Ketua MDA Kota Denpasar, Jero I Ketut Wisna (BP/istimewa)

DENPASAR, BALIPOST.com – Dalam mendorong penanganan sampah di sumber, Majelis Desa Adat (MDA) Kota Denpasar telah memiliki pararem sejak 2021. Pararem ini mendorong krama (warga) agar mengolah limbah rumah tangga maupun sampah upakara secara mandiri.

Ketua MDA Kota Denpasar, Jero I Ketut Wisna, Senin (13/4) mengatakan, pararem tersebut mengatur secara detail mekanisme pengelolaan sampah mulai dari tingkat keluarga, banjar, hingga desa adat se-Kota Denpasar.

“Jauh-jauh hari, sejak tahun 2021, kami bersama desa adat se-Kota Denpasar sudah mengeluarkan pararem pengelolaan sampah berbasis sumber.
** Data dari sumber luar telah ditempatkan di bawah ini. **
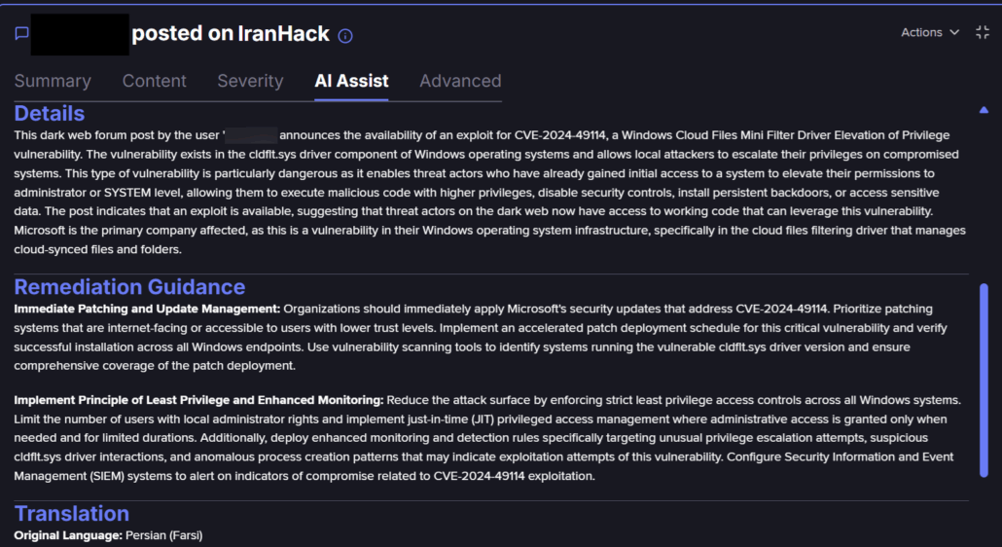Image resolution: width=1002 pixels, height=547 pixels.
Task: Collapse the panel with the minimize-view icon
Action: coord(982,33)
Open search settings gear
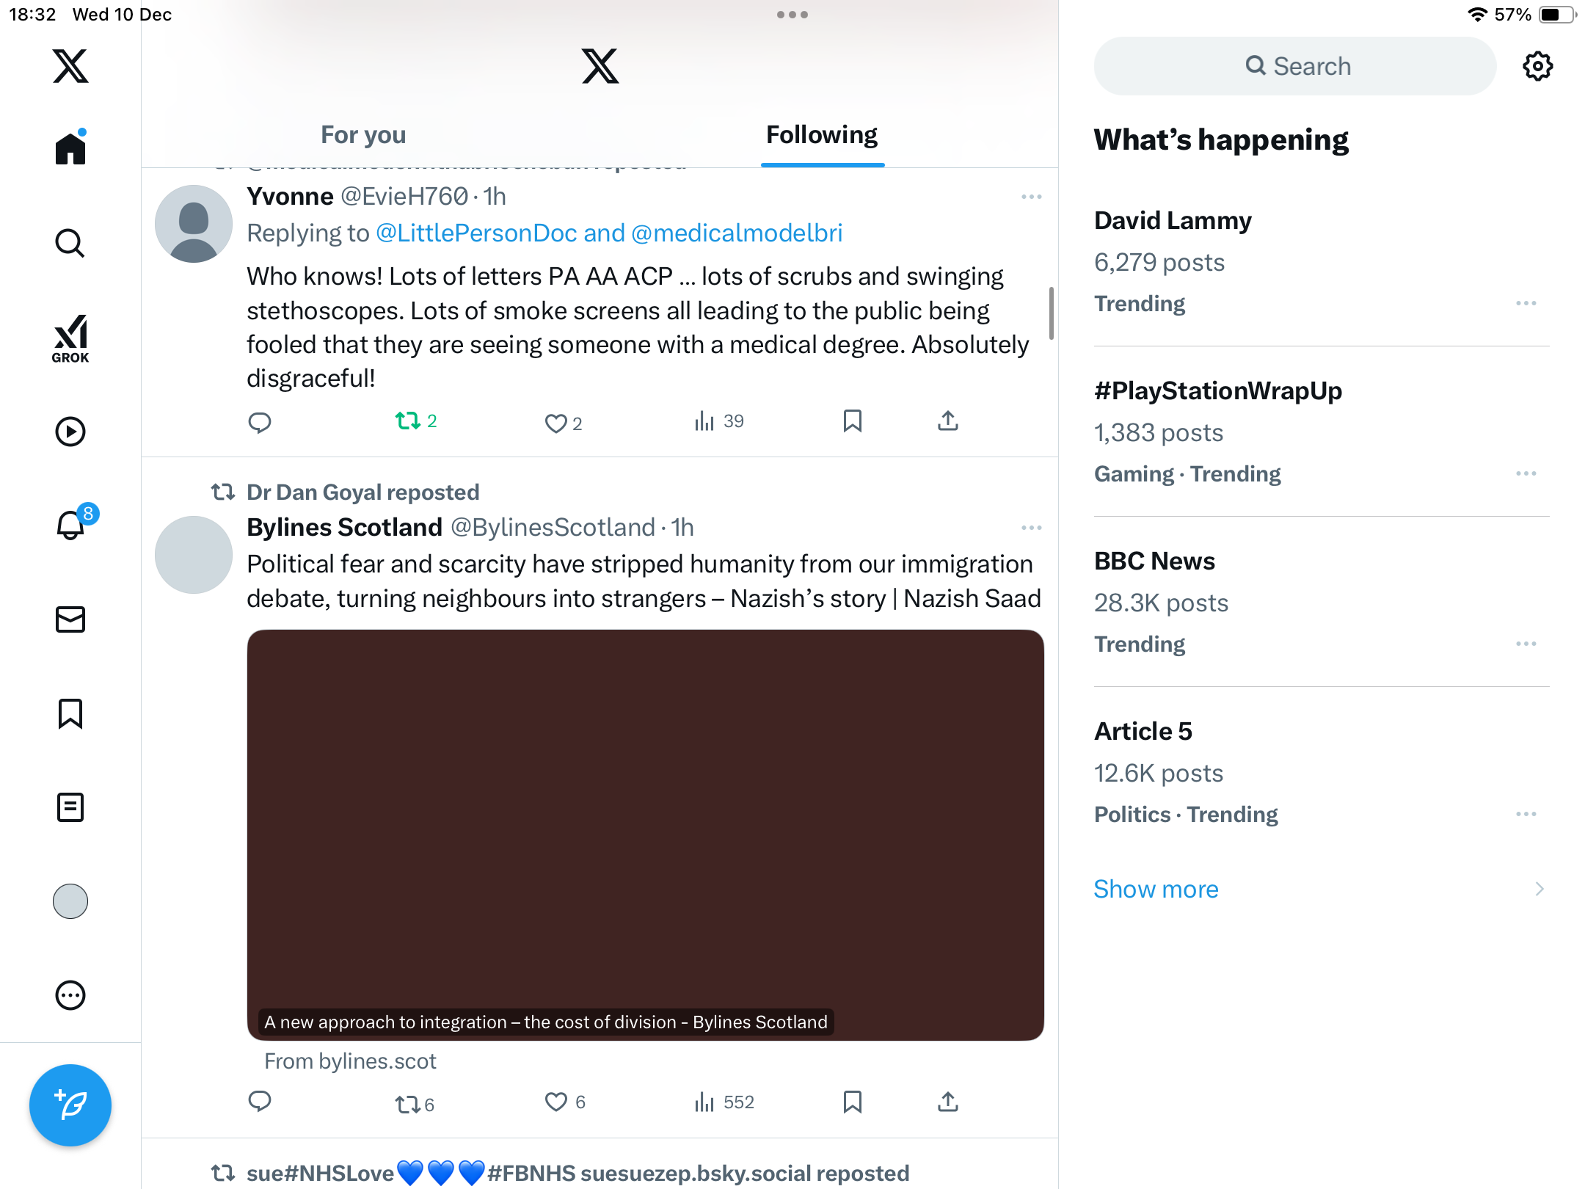 (1537, 66)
Kami sudah mendahului untuk membantu pemerintah kota dalam menangani sampah,” ujarnya.

Baca juga:  Pendekatan Teknologi Tangani Sampah

Dalam implementasinya, MDA menekankan pentingnya pemilahan sampah organik dan anorganik.  Sampah organik diarahkan untuk dicacah menjadi pupuk, sementara sampah anorganik seperti plastik didorong untuk disalurkan ke bank sampah agar bisa didaur ulang.

Khusus mengenai sampah upakara, Jero Wisna menegaskan sudah ada aturan saat ke pura seperti, dilarang membawa tas plastik sekali pakai untuk tempat banten. Kemudian sisa upakara wajib dibawa pulang oleh masing-masing pamedek untuk dikelola secara mandiri atau dibawa ke TPS3R.
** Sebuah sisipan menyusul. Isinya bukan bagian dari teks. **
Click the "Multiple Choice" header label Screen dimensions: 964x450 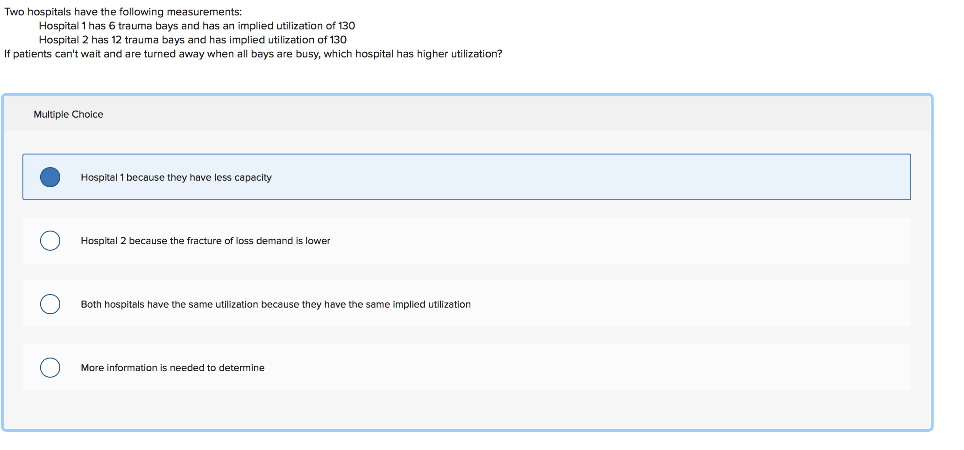[x=68, y=114]
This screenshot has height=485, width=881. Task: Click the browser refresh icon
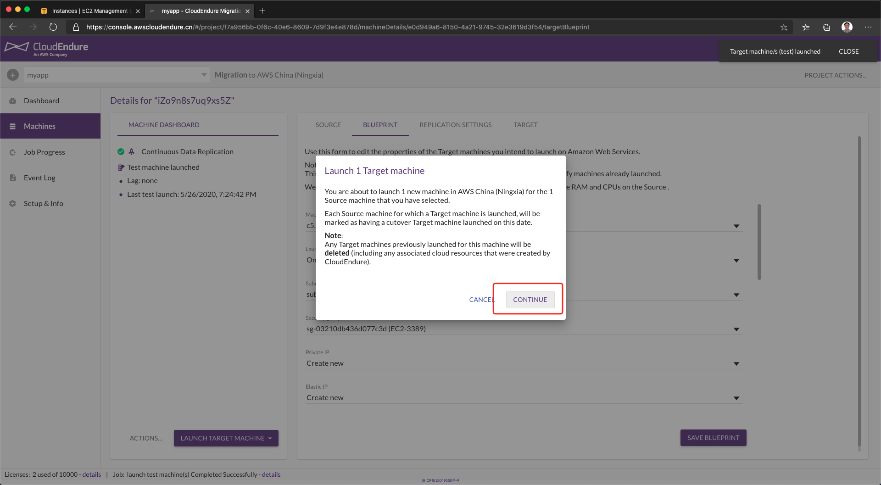(53, 27)

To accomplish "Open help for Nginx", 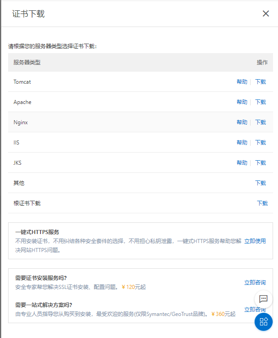I will [x=242, y=122].
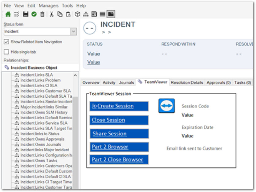Enable the Hide single tab checkbox

tap(6, 52)
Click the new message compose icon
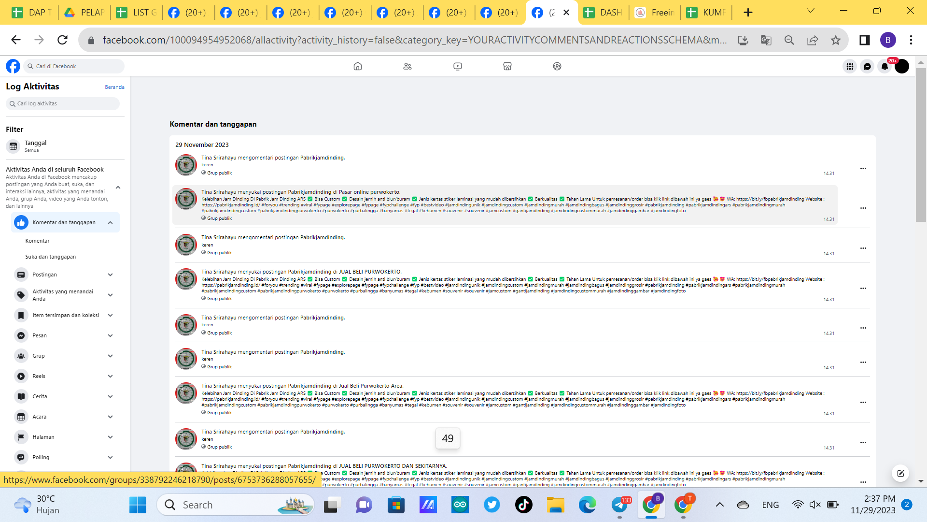The height and width of the screenshot is (522, 927). point(900,473)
Baca juga:  Terkait Rencana Pembatasan TPA Suwung, Ini Skema Pengelolaan Sampah Organik Denpasar

Di sisi lain, penyediaan fasilitas teba modern juga terus digenjot di wawidangan desa adat dan pura. Meski saat ini ketersediaannya masih diprioritaskan pada titik-titik skala prioritas seperti jalur utama atau area jaba pura, Jero Wisna menyebut sudah tumbuhnya kesadaran mandiri di masyarakat.

“Tapi kami bersyukur sekarang banyak masyarakat yang membuat teba modern secara mandiri. Kami berharap bantuan dari pemerintah kota terus mengalir agar fasilitas ini semakin merata,” tutupnya.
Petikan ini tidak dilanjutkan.